▸ DATA UNDER STUDY:
§

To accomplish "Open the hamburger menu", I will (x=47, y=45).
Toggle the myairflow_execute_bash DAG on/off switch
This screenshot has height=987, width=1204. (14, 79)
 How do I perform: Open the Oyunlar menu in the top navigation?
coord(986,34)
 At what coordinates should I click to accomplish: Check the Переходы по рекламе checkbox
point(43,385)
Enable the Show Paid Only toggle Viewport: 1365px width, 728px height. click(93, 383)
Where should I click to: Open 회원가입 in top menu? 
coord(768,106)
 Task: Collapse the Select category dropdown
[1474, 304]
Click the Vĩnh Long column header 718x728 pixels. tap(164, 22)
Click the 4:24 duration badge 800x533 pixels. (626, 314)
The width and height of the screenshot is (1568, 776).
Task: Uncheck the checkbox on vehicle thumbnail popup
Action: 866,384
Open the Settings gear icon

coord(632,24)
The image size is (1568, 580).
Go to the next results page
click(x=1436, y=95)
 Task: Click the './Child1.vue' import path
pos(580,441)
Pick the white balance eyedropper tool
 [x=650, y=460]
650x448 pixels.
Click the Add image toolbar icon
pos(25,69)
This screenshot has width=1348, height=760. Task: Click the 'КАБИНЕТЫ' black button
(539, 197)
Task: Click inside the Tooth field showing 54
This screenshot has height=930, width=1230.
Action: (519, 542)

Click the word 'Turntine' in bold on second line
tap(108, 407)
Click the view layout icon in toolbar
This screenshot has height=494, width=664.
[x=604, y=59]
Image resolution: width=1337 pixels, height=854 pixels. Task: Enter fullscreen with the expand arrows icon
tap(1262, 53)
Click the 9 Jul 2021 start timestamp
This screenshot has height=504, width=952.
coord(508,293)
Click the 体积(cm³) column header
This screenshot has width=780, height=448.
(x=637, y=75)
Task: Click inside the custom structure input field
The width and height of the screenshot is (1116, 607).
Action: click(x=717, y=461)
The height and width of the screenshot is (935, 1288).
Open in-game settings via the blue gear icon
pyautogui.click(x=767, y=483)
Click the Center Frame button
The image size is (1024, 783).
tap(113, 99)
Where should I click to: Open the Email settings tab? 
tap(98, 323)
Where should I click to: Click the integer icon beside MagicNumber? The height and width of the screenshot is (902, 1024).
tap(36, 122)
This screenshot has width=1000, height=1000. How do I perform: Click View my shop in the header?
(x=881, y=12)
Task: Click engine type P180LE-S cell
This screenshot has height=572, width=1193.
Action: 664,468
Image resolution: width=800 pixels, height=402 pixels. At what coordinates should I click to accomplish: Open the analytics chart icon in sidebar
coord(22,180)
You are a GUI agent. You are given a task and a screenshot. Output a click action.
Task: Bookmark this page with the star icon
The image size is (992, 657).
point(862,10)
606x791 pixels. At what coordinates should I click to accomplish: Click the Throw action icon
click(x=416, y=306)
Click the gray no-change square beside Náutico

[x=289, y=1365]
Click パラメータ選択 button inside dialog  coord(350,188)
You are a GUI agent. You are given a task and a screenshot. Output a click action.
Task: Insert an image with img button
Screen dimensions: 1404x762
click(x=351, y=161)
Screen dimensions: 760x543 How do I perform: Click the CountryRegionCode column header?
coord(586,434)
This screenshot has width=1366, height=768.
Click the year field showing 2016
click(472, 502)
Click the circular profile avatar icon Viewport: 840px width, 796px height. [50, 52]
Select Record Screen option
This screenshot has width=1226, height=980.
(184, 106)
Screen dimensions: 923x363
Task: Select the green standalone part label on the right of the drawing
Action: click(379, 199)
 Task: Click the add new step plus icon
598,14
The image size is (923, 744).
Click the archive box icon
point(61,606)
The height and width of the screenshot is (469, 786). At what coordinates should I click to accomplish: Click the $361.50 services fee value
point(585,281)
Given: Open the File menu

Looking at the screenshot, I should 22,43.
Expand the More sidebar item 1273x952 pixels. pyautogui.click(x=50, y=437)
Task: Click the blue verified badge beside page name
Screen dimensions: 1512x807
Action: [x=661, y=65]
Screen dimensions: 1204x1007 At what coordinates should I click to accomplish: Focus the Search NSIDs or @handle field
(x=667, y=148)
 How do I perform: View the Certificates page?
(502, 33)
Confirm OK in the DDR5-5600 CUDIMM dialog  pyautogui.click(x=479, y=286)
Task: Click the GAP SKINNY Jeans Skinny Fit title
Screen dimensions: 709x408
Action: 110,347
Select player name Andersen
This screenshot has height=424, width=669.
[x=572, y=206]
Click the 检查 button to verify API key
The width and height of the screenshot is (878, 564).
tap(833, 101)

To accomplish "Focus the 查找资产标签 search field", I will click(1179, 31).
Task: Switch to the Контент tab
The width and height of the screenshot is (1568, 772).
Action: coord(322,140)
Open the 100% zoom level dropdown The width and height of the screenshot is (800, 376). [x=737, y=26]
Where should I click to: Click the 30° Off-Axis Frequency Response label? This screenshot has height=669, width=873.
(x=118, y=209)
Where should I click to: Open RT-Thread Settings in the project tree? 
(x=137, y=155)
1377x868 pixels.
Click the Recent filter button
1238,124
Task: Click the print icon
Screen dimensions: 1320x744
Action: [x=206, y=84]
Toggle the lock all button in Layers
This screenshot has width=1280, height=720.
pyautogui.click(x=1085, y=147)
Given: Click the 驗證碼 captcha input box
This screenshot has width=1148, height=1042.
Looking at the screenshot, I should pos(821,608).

§

▸ WHAT THE TASK ASKS: Could you please print the entire listing exactly?

▸ RESPONSE TO THE EXERCISE:
To accomplish "Open the hamburger menu", I will (x=47, y=45).
Toggle the myairflow_execute_bash DAG on/off switch
This screenshot has height=987, width=1204. (14, 79)
 How do I perform: Open the Oyunlar menu in the top navigation?
coord(986,34)
 At what coordinates should I click to accomplish: Check the Переходы по рекламе checkbox
point(43,385)
Enable the Show Paid Only toggle Viewport: 1365px width, 728px height. click(93, 383)
Where should I click to: Open 회원가입 in top menu? 
coord(768,106)
 Task: Collapse the Select category dropdown
[1474, 304]
Click the Vĩnh Long column header 718x728 pixels. tap(164, 22)
Click the 4:24 duration badge 800x533 pixels. (626, 314)
The width and height of the screenshot is (1568, 776).
Task: Uncheck the checkbox on vehicle thumbnail popup
Action: 866,384
Open the Settings gear icon

coord(632,24)
The image size is (1568, 580).
Go to the next results page
click(x=1436, y=95)
 Task: Click the './Child1.vue' import path
pos(580,441)
Pick the white balance eyedropper tool
 [x=650, y=460]
650x448 pixels.
Click the Add image toolbar icon
pos(25,69)
This screenshot has width=1348, height=760. Task: Click the 'КАБИНЕТЫ' black button
(539, 197)
Task: Click inside the Tooth field showing 54
This screenshot has height=930, width=1230.
Action: (519, 542)

Click the word 'Turntine' in bold on second line
tap(108, 407)
Click the view layout icon in toolbar
This screenshot has height=494, width=664.
[x=604, y=59]
Image resolution: width=1337 pixels, height=854 pixels. Task: Enter fullscreen with the expand arrows icon
tap(1262, 53)
Click the 9 Jul 2021 start timestamp
This screenshot has height=504, width=952.
coord(508,293)
Click the 体积(cm³) column header
This screenshot has width=780, height=448.
(x=637, y=75)
Task: Click inside the custom structure input field
The width and height of the screenshot is (1116, 607).
Action: click(x=717, y=461)
The height and width of the screenshot is (935, 1288).
Open in-game settings via the blue gear icon
pyautogui.click(x=767, y=483)
Click the Center Frame button
The image size is (1024, 783).
tap(113, 99)
Where should I click to: Open the Email settings tab? 
tap(98, 323)
Where should I click to: Click the integer icon beside MagicNumber? The height and width of the screenshot is (902, 1024).
tap(36, 122)
This screenshot has width=1000, height=1000. How do I perform: Click View my shop in the header?
(x=881, y=12)
Task: Click engine type P180LE-S cell
This screenshot has height=572, width=1193.
Action: 664,468
Image resolution: width=800 pixels, height=402 pixels. At what coordinates should I click to accomplish: Open the analytics chart icon in sidebar
coord(22,180)
You are a GUI agent. You are given a task and a screenshot. Output a click action.
Task: Bookmark this page with the star icon
The image size is (992, 657).
point(862,10)
606x791 pixels. At what coordinates should I click to accomplish: Click the Throw action icon
click(x=416, y=306)
Click the gray no-change square beside Náutico

[x=289, y=1365]
Click パラメータ選択 button inside dialog  coord(350,188)
You are a GUI agent. You are given a task and a screenshot. Output a click action.
Task: Insert an image with img button
Screen dimensions: 1404x762
click(x=351, y=161)
Screen dimensions: 760x543 How do I perform: Click the CountryRegionCode column header?
coord(586,434)
This screenshot has width=1366, height=768.
Click the year field showing 2016
click(472, 502)
Click the circular profile avatar icon Viewport: 840px width, 796px height. [50, 52]
Select Record Screen option
This screenshot has width=1226, height=980.
(184, 106)
Screen dimensions: 923x363
Task: Select the green standalone part label on the right of the drawing
Action: click(379, 199)
 Task: Click the add new step plus icon
598,14
The image size is (923, 744).
Click the archive box icon
point(61,606)
The height and width of the screenshot is (469, 786). At what coordinates should I click to accomplish: Click the $361.50 services fee value
point(585,281)
Given: Open the File menu

Looking at the screenshot, I should 22,43.
Expand the More sidebar item 1273x952 pixels. pyautogui.click(x=50, y=437)
Task: Click the blue verified badge beside page name
Screen dimensions: 1512x807
Action: [x=661, y=65]
Screen dimensions: 1204x1007 At what coordinates should I click to accomplish: Focus the Search NSIDs or @handle field
(x=667, y=148)
 How do I perform: View the Certificates page?
(502, 33)
Confirm OK in the DDR5-5600 CUDIMM dialog  pyautogui.click(x=479, y=286)
Task: Click the GAP SKINNY Jeans Skinny Fit title
Screen dimensions: 709x408
Action: 110,347
Select player name Andersen
This screenshot has height=424, width=669.
[x=572, y=206]
Click the 检查 button to verify API key
The width and height of the screenshot is (878, 564).
tap(833, 101)

To accomplish "Focus the 查找资产标签 search field", I will click(1179, 31).
Task: Switch to the Контент tab
The width and height of the screenshot is (1568, 772).
Action: coord(322,140)
Open the 100% zoom level dropdown The width and height of the screenshot is (800, 376). [x=737, y=26]
Where should I click to: Click the 30° Off-Axis Frequency Response label? This screenshot has height=669, width=873.
(x=118, y=209)
Where should I click to: Open RT-Thread Settings in the project tree? 
(x=137, y=155)
1377x868 pixels.
Click the Recent filter button
1238,124
Task: Click the print icon
Screen dimensions: 1320x744
Action: [x=206, y=84]
Toggle the lock all button in Layers
This screenshot has width=1280, height=720.
pyautogui.click(x=1085, y=147)
Given: Click the 驗證碼 captcha input box
This screenshot has width=1148, height=1042.
Looking at the screenshot, I should pos(821,608).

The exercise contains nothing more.